* [YOUR OBJECTIVE] Continue the news article below about Superintendent Ron Spanjer's report on the Blaine school district, picking up after its last sentence.

* [PROVIDED PASSAGE]
──────────────────────────────
Blaine’s superintendent of schools Ron Spanjer gave what he called a program report to the Birch Bay Transportation, Public Safety and School Committee last Thursday evening, providing a snapshot of the district but leaving one of the more pressing questions unanswered.

“We just don’t know yet where we will build a new Birch Bay elementary school,” Spanjer said, “but one is certainly needed.”

He began by showing how both enrollment and the district’s budget are growing at a rate that’s been consistent for the last 10 years and is expected to continue for the foreseeable future.

Despite the squeeze this puts on facilities, student achievement remains strong, he said. Blaine’s current high school sophomores (taken as a group) currently meet or exceed the basic Washington Assessment of Student Learning (WASL) criteria in math, reading and writing.

Next year’s seniors will be required to individually meet the standards in order to graduate, and this year’s freshmen (class of 2010) will also have to qualify in science.

Spanjer cited the impressive amount of advanced placement courses (12) and students (131) at Blaine high school, much more than any other district in the county and something that has made Blaine a model for other districts throughout the state, especially small ones.
──────────────────────────────
* [ENTRIES]
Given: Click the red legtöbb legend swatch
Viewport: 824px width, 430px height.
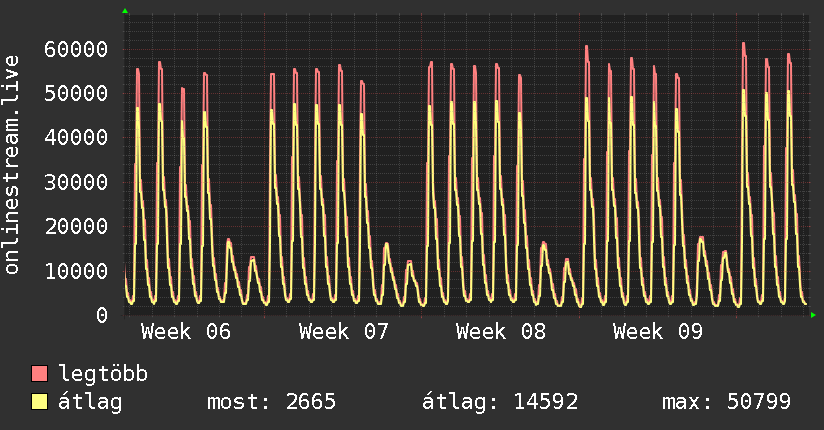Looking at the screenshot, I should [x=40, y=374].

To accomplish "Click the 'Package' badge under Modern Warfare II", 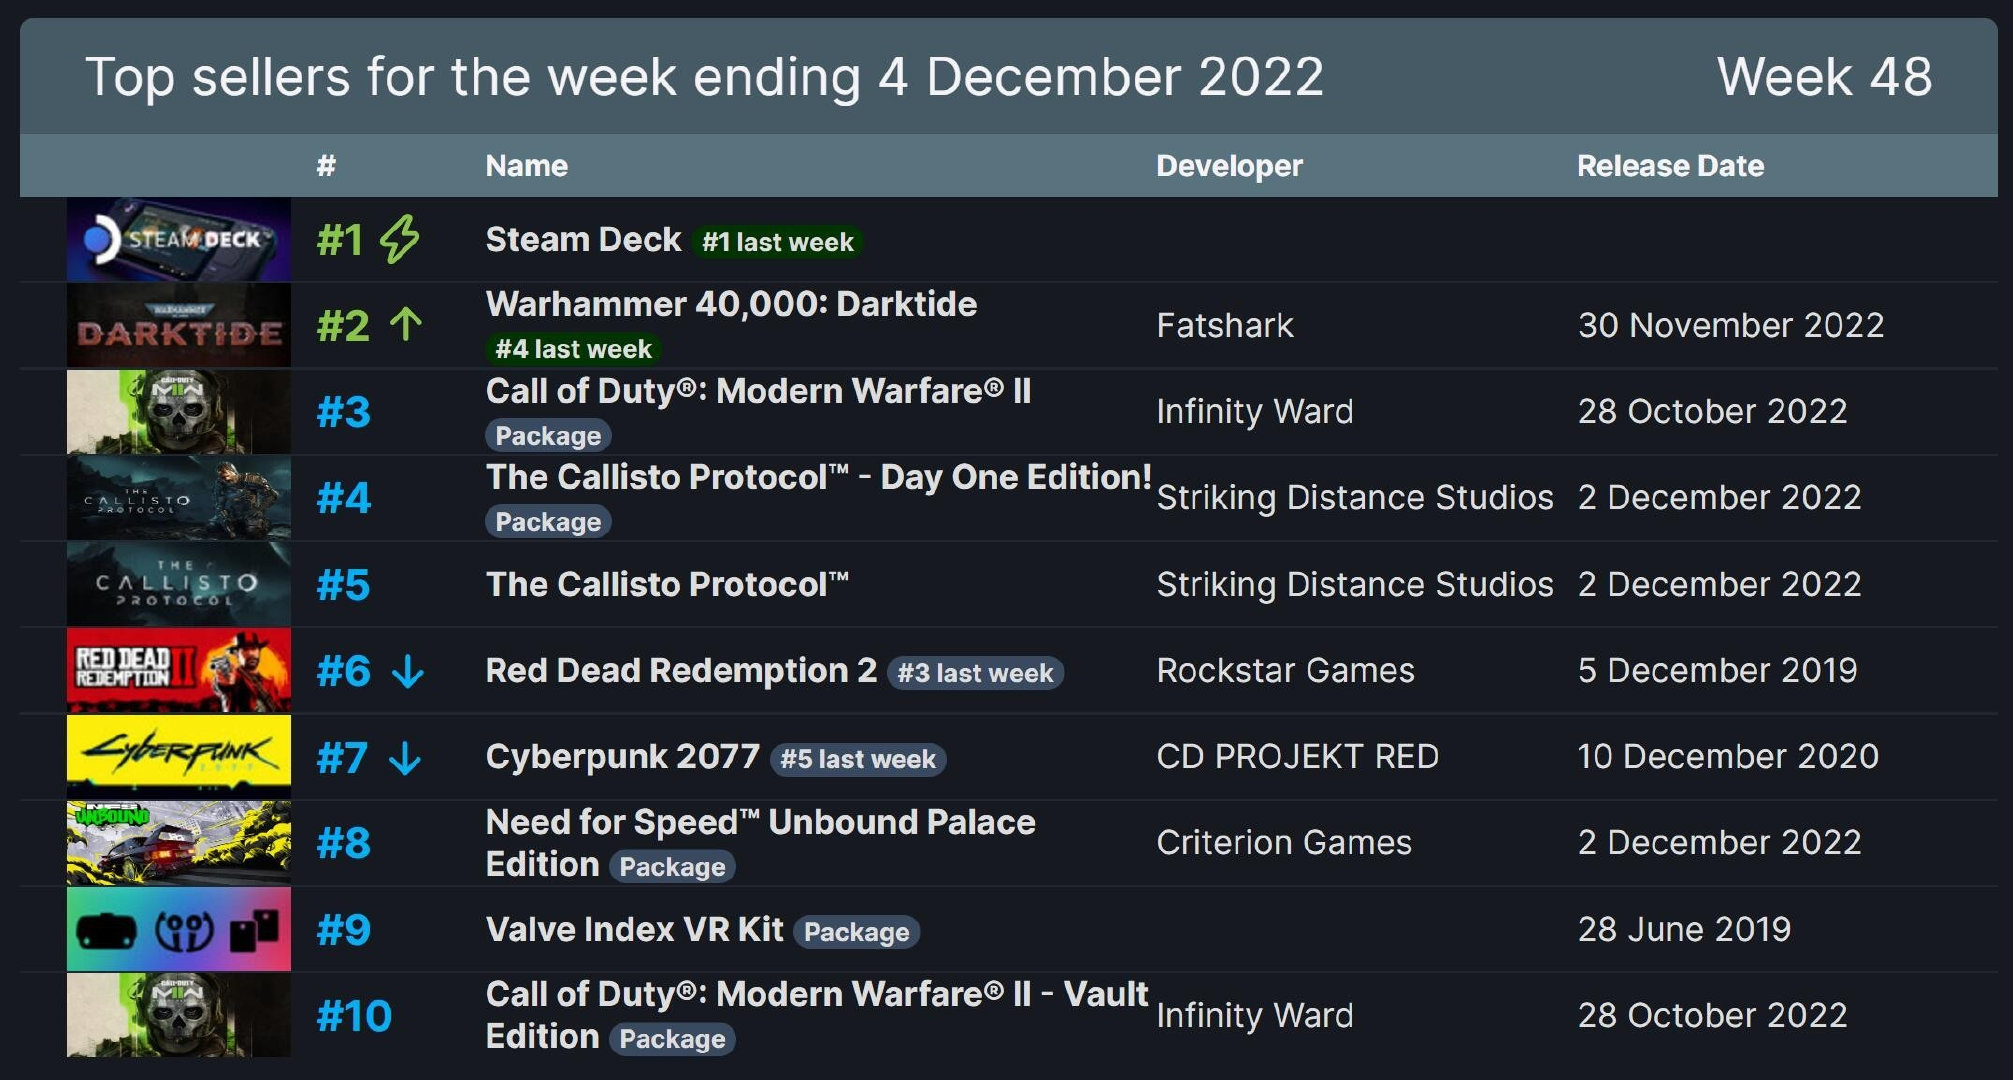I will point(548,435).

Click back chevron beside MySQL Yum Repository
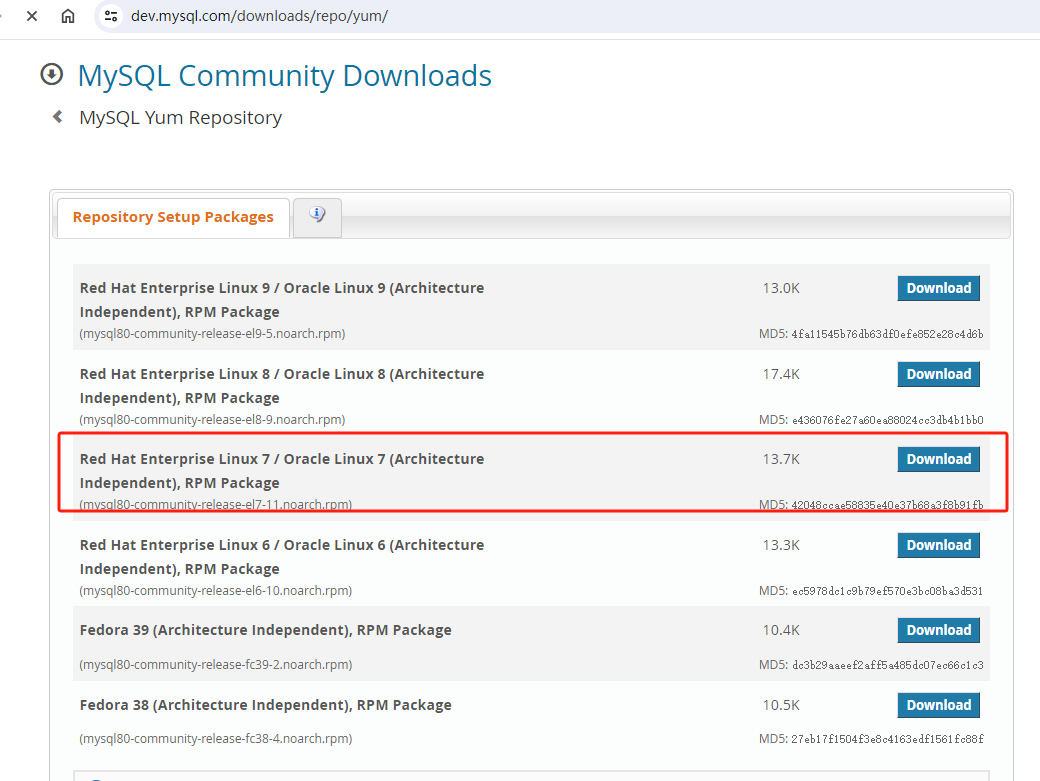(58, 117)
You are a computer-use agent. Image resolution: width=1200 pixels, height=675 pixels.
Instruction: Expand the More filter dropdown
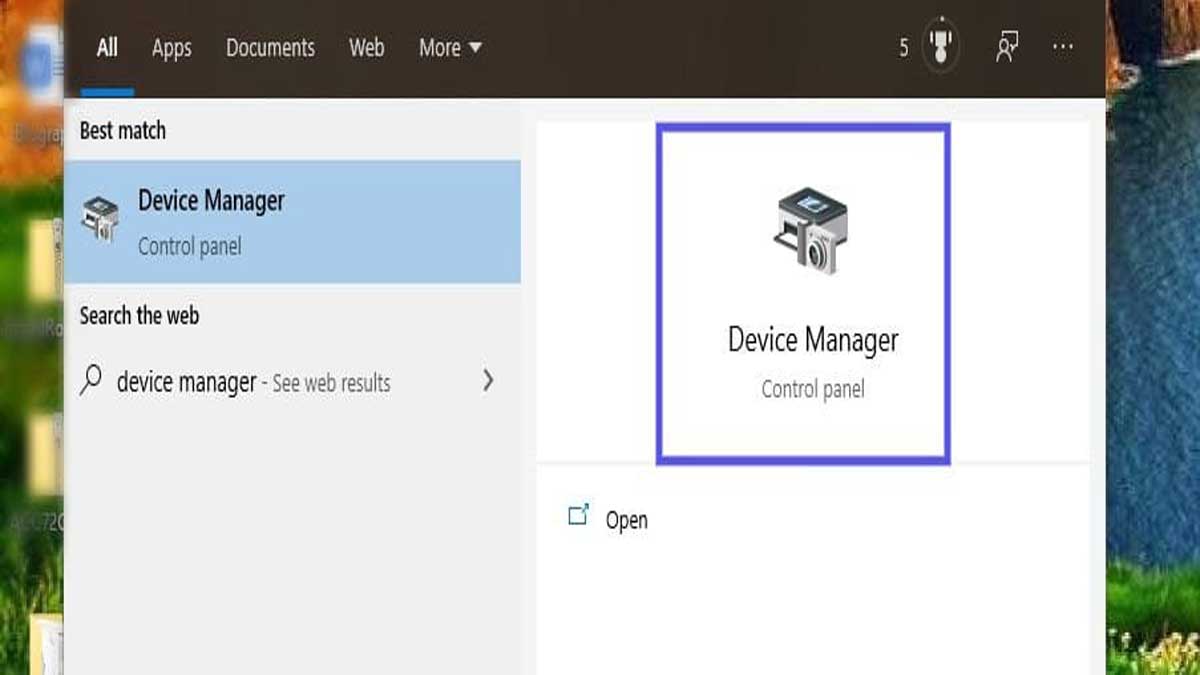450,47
──────────────────────────────
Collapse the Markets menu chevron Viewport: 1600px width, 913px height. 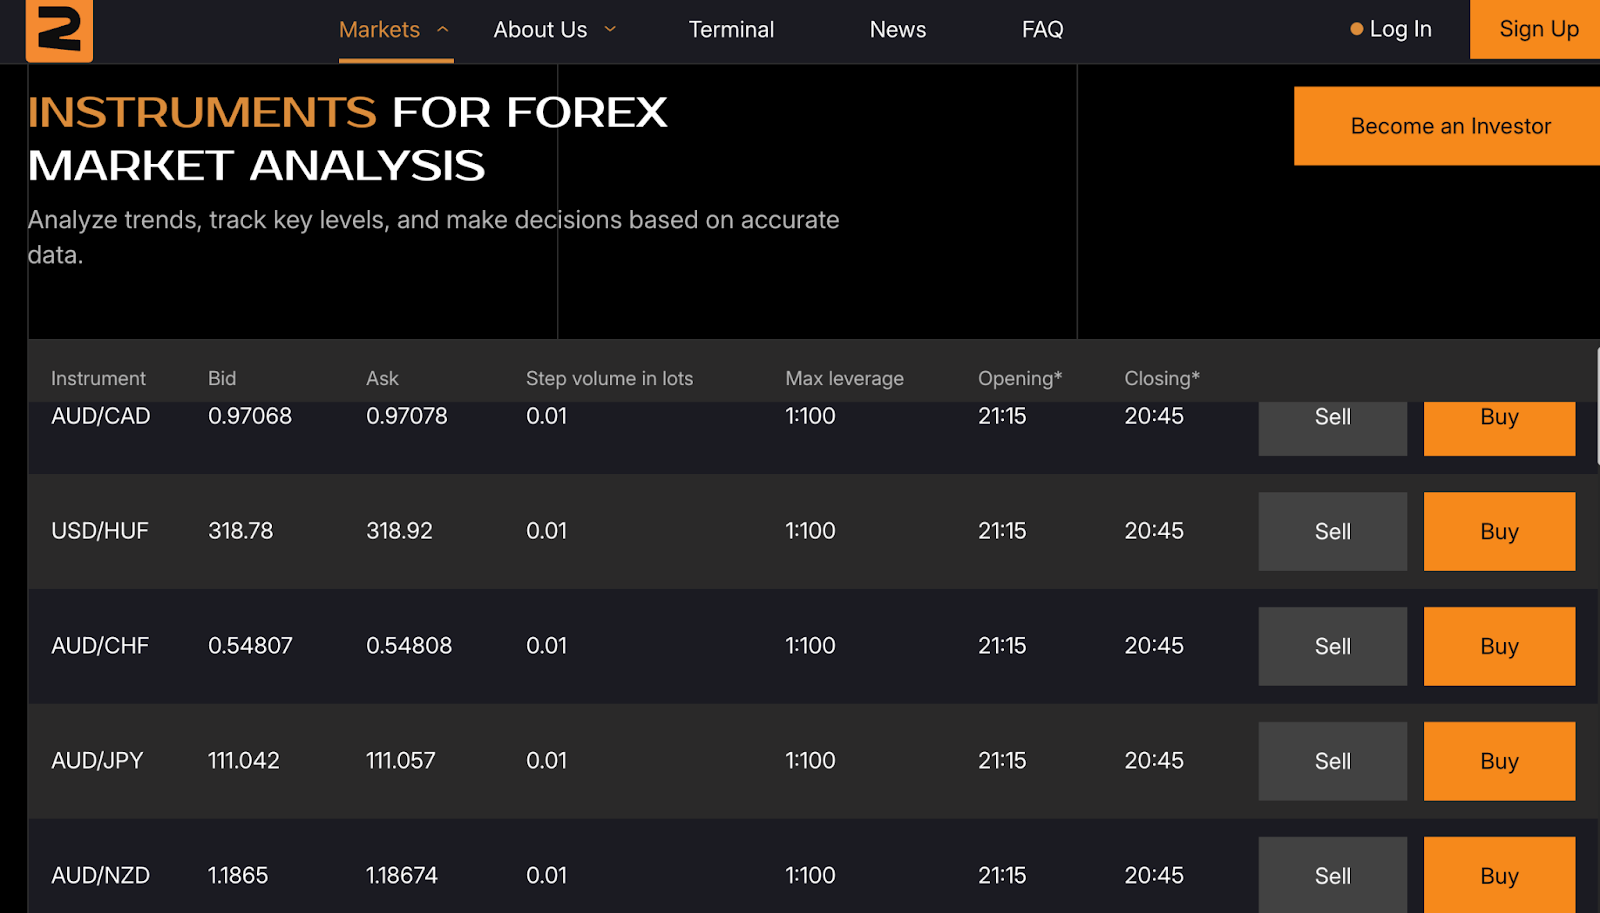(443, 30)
──────────────────────────────
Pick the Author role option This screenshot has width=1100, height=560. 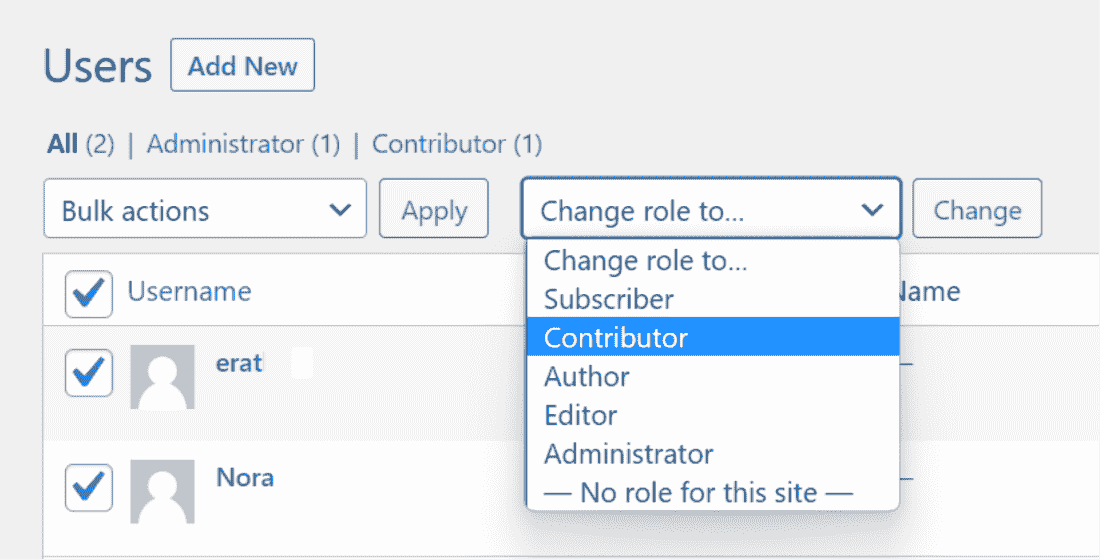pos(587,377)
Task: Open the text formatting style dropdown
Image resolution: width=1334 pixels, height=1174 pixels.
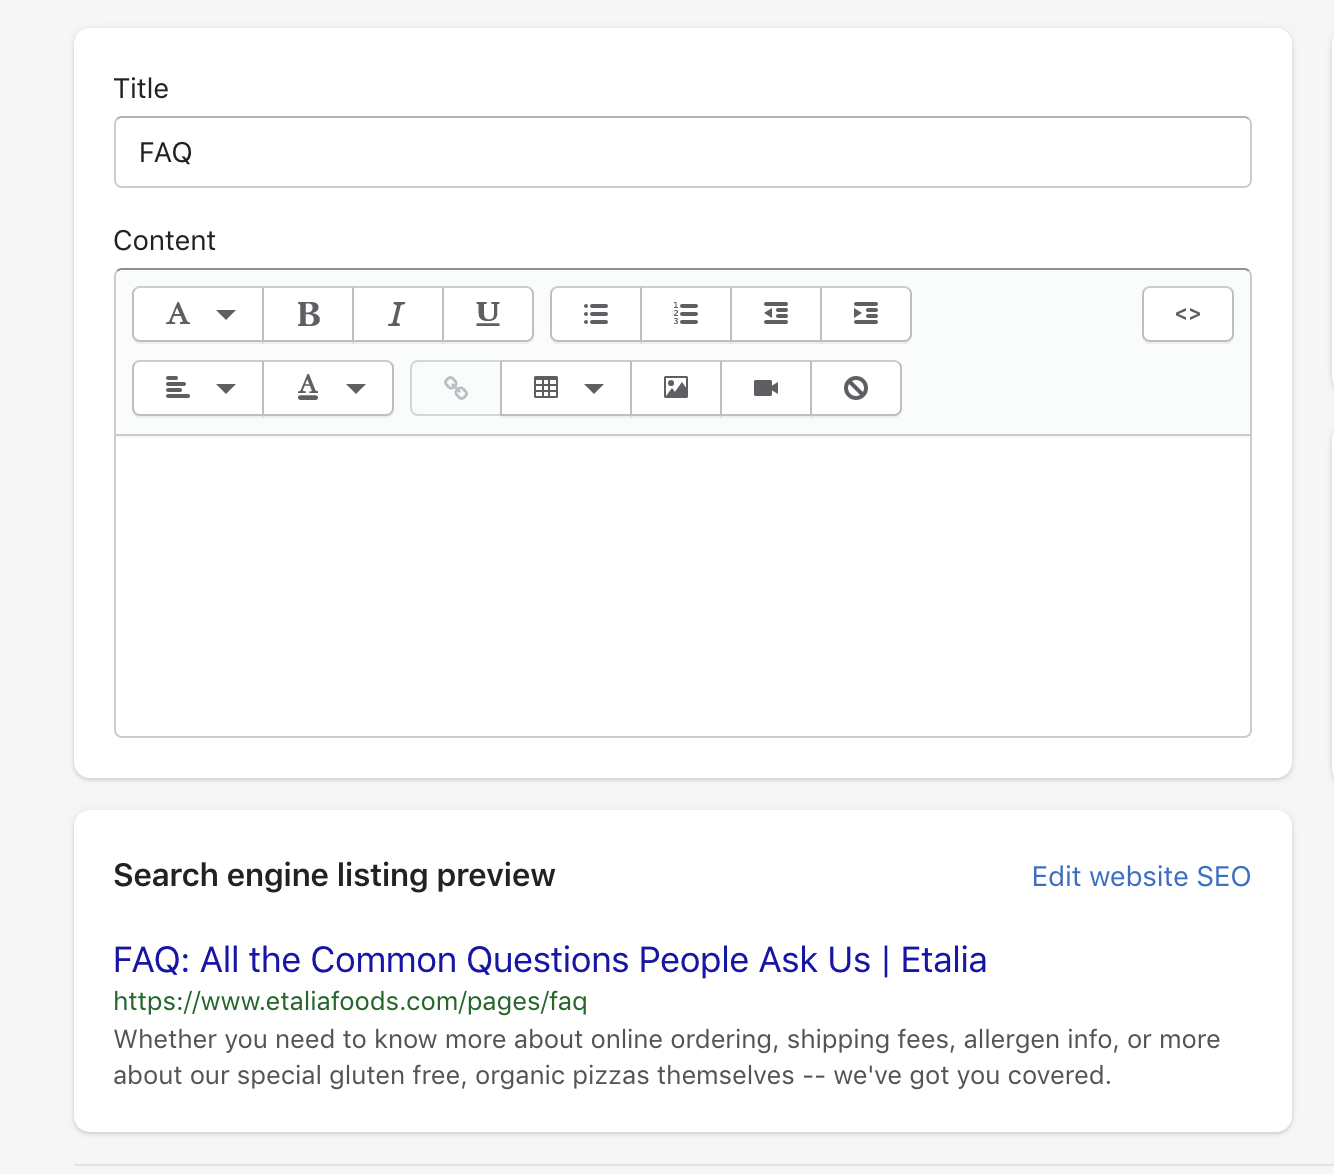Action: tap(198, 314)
──────────────────────────────
* [WRITTEN ANSWER]
“These courses keep our academic leaders on campus,” Spanjer said, “and when finished a student can take a qualifying exam that if passed grants credit from virtually any college in north America.”

Enrollment increased by about 300 students since 2000 and is projected to go up another 400 by 2013. The general fund budget has gone up from just over $14 million in 2003 - 2004 to $19 million this school year.

Enrollment in kindergarten through the fifth grade has increased 7 percent in the last nine years and is expected to continue, reaching a projected 1,169 students by 2015. The high school, Spanjer said, has grown 53.4 percent in the same period.

“We are projecting that we will reach [an enrollment of] 900 students at the grade 9-12 level by 2015,” he said, adding that the existing high school was built to accommodate only 500 students.

Continued strong population growth will require more than just a new school in Birch Bay, Spanjer said. The long-range facility committee, made up of both district staff and community members, has also identified projects at the main campus and at the Pipeline fields that, taken together with the new Birch Bay elementary school, would total a little over $60 million.

The facility committee has requested that the superintendent review this information with multiple community groups over the next two months.
The committee plans to reconvene in early May, review the feedback collected and forward a recommendation on to the board for consideration.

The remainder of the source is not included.